ABOUT THIS EXERCISE :: Run through the records and, wherever a line holds the word "Collins", return that line.

[DATA LISTING — start]

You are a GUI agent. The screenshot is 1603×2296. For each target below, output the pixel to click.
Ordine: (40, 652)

[DATA LISTING — finish]
[DATA LISTING — start]

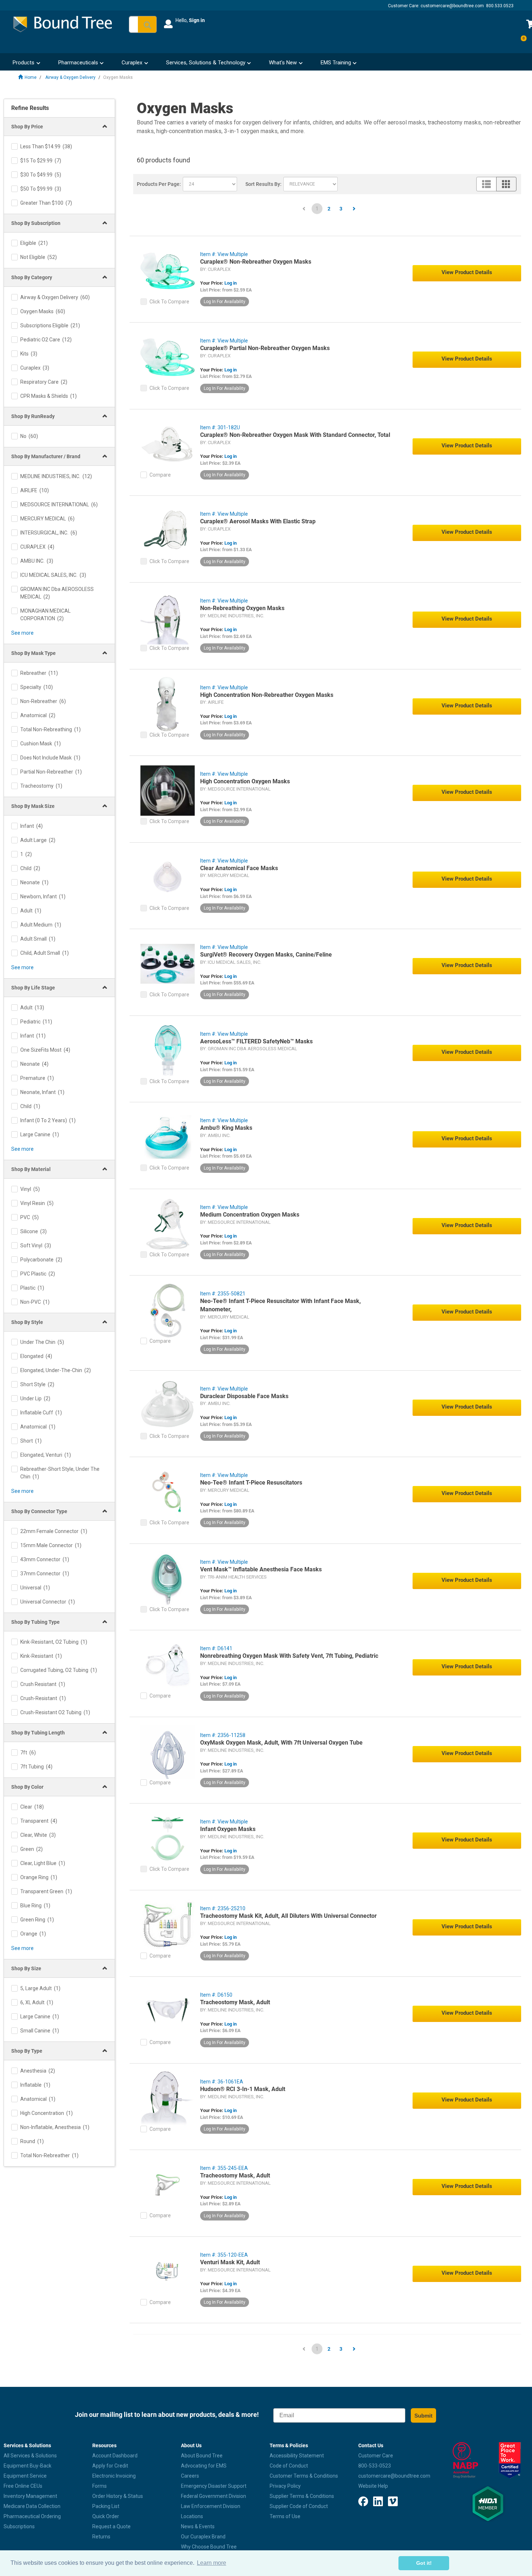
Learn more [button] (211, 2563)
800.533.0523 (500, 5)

[DATA LISTING — finish]
[DATA LISTING — start]

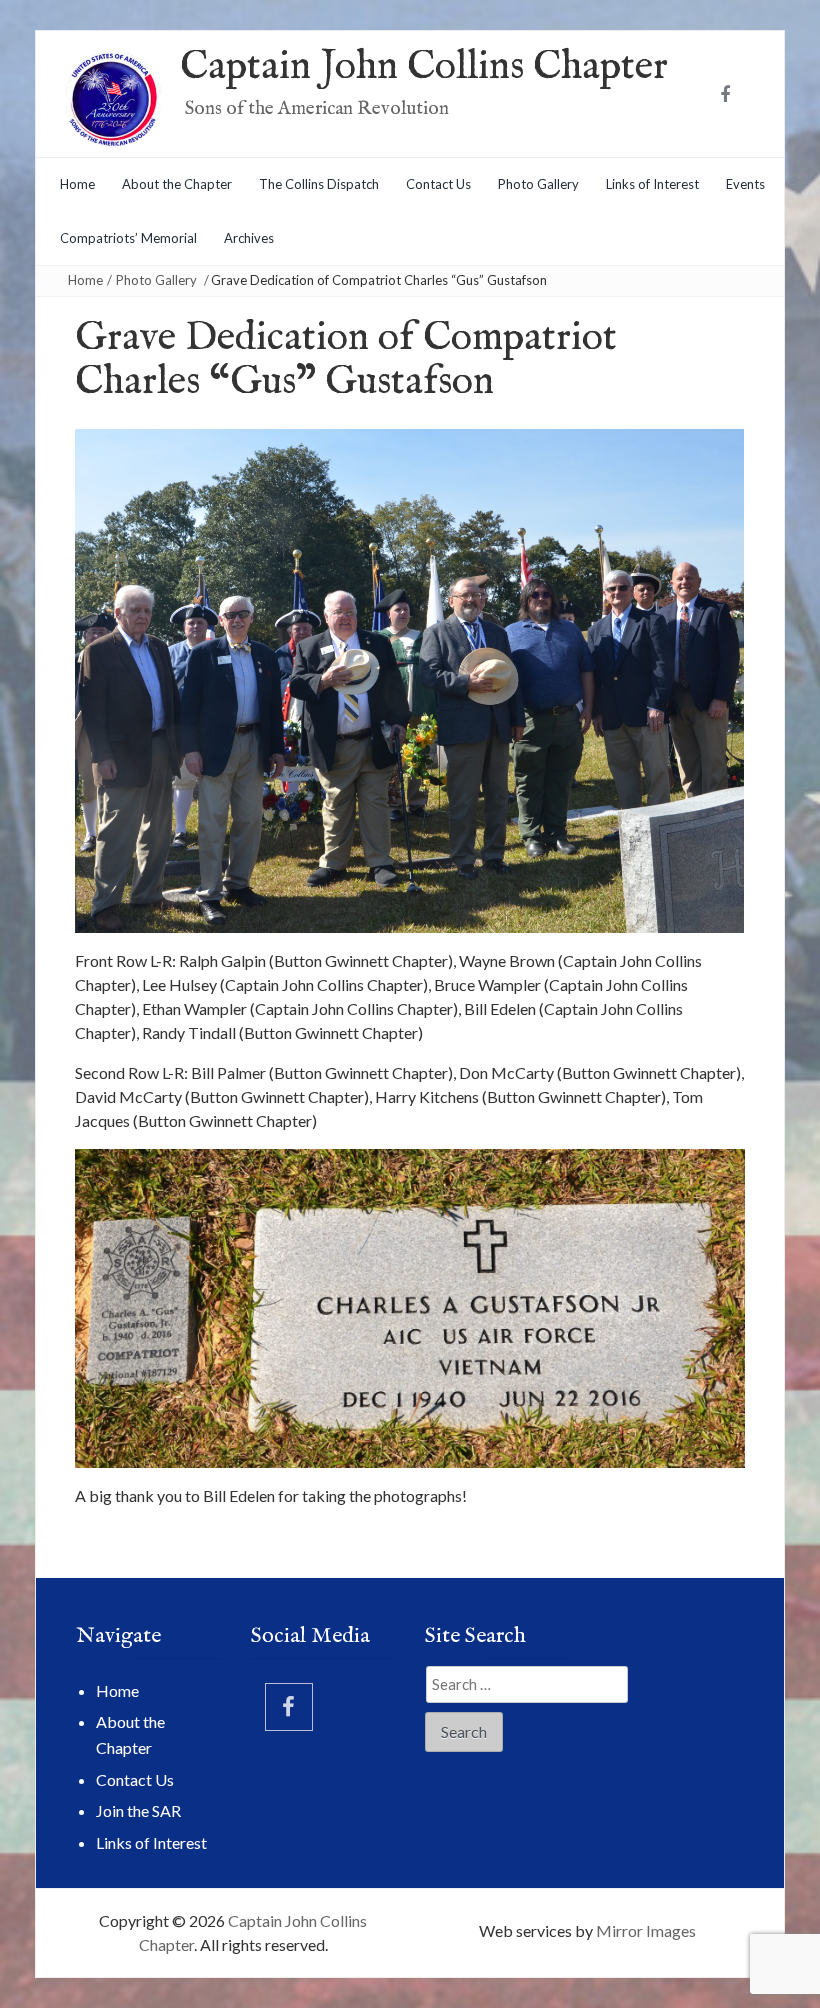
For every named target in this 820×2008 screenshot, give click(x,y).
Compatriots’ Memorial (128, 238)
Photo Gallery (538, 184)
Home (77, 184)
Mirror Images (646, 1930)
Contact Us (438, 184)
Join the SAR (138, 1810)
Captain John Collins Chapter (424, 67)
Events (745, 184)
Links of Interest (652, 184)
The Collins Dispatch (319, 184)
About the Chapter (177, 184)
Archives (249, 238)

[DATA LISTING — finish]

RESPONSE BELOW ::
Captain John Collins Chapter (424, 67)
The Collins Dispatch (319, 184)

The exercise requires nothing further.